*Written problem 1:* According to the Commission decision, in what year did the applicant Mr. A. die?
*Written problem 2:* List every date on which the Commission decision says the Government or the applicants submitted observations.
*Written problem 3:* Rewrite the Commission decision from "applicants are represented" down to "summarised as follows.", changing "solicitor" to "barrister".

*Quoted text:*
________________________________________

Doc ref: 13427/87 • ECHR ID: 001-923

Document date: July 4, 1991

Cited paragraphs only



                      AS TO THE ADMISSIBILITY OF

                      Application No. 13427/87

                      by S. and A.

                      against Greece

        The European Commission of Human Rights sitting in private

on 4 July 1991, the following members being present:

              MM. C.A. NØRGAARD, President

                  J.A. FROWEIN

                  S. TRECHSEL

                  F. ERMACORA

                  E. BUSUTTIL

                  G. JÖRUNDSSON

                  A.S. GÖZÜBÜYÜK

                  A. WEITZEL

                  H.G. SCHERMERS

                  H. DANELIUS

             Mrs.  G. H. THUNE

             Sir  Basil HALL

             MM.  F. MARTINEZ RUIZ

                  C.L. ROZAKIS

             Mrs.  J. LIDDY

             MM.  L. LOUCAIDES

                  J.-C. GEUS

                  M.P. PELLONPÄÄ

                  B. MARXER

             Mr.  H.C. KRÜGER, Secretary to the Commission

        Having regard to Article 25 of the Convention for the

Protection of Human Rights and Fundamental Freedoms;

        Having regard to the application introduced on 20 November

1987 by S. and A. against Greece and registered on 20 November 1987

under file No. 13427/87;

        Having regard to the observations of the respondent Government

of 30 June 1990 and to the applicants' observations in reply submitted

on 22 October 1990;

        Having regard to the Government's additional observations of 6

May 1991 and the applicants' additional observations in reply

submitted on 13 June 1991;

        Having regard to the report provided for in Rule 47 of the

Rules of Procedure of the Commission;

        Having deliberated;

        Decides as follows:

THE FACTS

        The application was initially introduced by Mr.  A. and by S.,

a company registered in Greece wholly owned by the former and

currently under liquidation.  The applicant Mr.  A. died in 1989.  His

son and heir expressed the wish to maintain the application.  The

applicants are represented before the Commission by Mr.  P. Martyr,

solicitor in London.

        The facts of the case as submitted by the parties can be

summarised as follows.

        By a contract concluded on 22 July 1972 between the Greek

State and Mr.  A. it was agreed that the latter would establish an oil

refinery to process crude oil in Megara, Greece.  The contract was to

be carried out by Mr A.'s wholly owned company, S., the establishment

of which was contemplated by the contract.  Under the contract all

rights and obligations of Mr.  A. were automatically to be transferred

to S. upon its incorporation.  The Greek Government ratified the

contract by legislative decree L.D. 1211 published in the official

Gazette on 26 July 1972.  Under Article 21 of the Contract the Greek

State undertook to acquire not later than 31 December 1972, a plot of

land in Megara for the building of the Refinery.  However, the Greek

State failed to acquire the land and consequently Stran was unable to

proceed with the project.

________________________________________

*Recorded data:*

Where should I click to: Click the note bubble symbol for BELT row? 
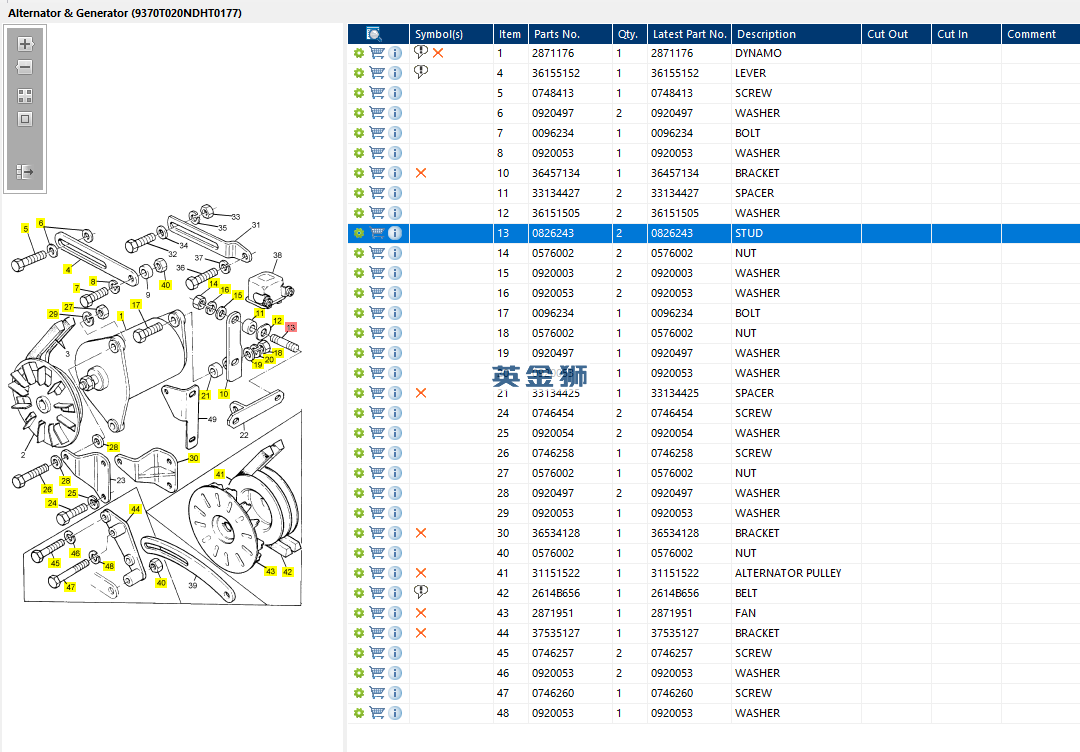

________________________________________

*Complete output 1:* 1989

*Complete output 2:* 30 June 1990; 22 October 1990; 6 May 1991; 13 June 1991

*Complete output 3:*
applicants are represented before the Commission by Mr.  P. Martyr,

barrister in London.

        The facts of the case as submitted by the parties can be

summarised as follows.